- Work request -
Make an exact copy of the lines from the one containing "[Secretaria de Segurança" through the end of the records below, and leave out every picture.

★ ★ ★ ★ ★

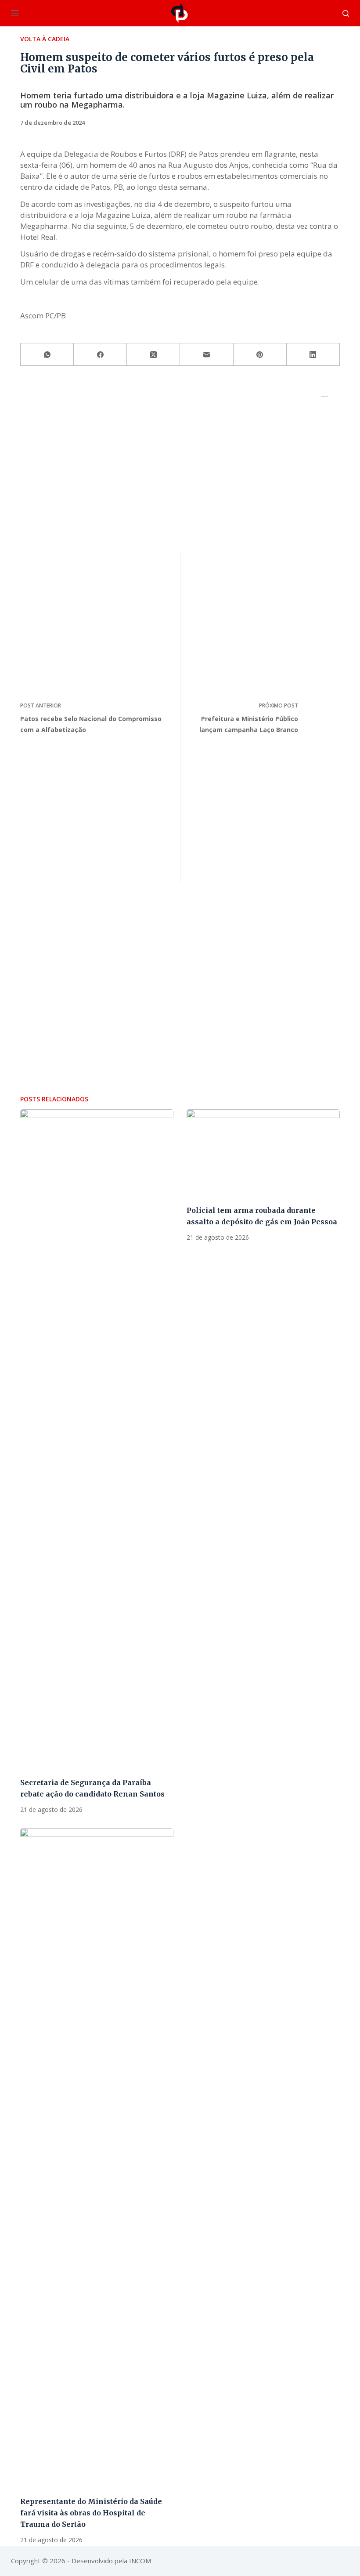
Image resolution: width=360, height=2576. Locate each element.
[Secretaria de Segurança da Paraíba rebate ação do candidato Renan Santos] (96, 1438)
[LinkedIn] (313, 354)
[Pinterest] (260, 354)
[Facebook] (100, 354)
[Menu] (15, 13)
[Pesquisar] (345, 13)
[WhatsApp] (47, 354)
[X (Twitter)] (153, 354)
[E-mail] (206, 354)
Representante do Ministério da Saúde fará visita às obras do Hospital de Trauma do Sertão (91, 2513)
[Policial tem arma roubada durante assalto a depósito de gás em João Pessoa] (263, 1152)
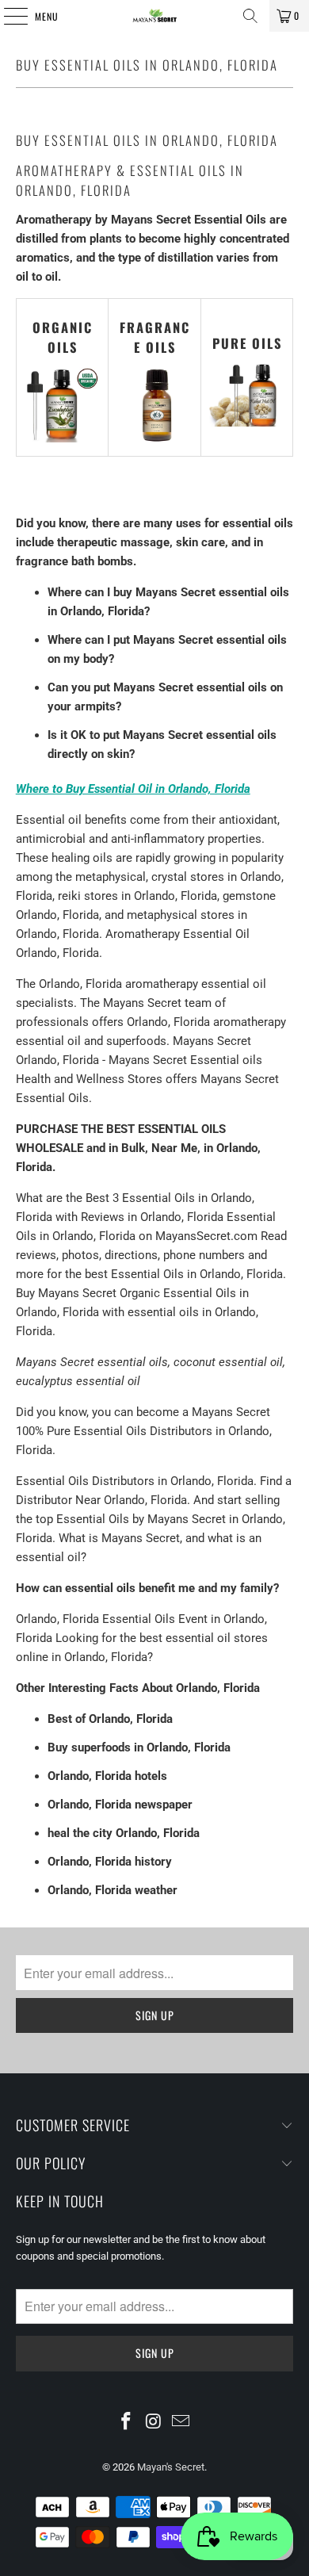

★ ★ ★ ★ ★

- Answer box -
[Secretaria de Segurança da Paraíba rebate ação do candidato Renan Santos] (96, 1438)
[LinkedIn] (313, 354)
[Pinterest] (260, 354)
[Facebook] (100, 354)
[Menu] (15, 13)
[Pesquisar] (345, 13)
[WhatsApp] (47, 354)
[X (Twitter)] (153, 354)
[E-mail] (206, 354)
Representante do Ministério da Saúde fará visita às obras do Hospital de Trauma do Sertão (91, 2513)
[Policial tem arma roubada durante assalto a depósito de gás em João Pessoa] (263, 1152)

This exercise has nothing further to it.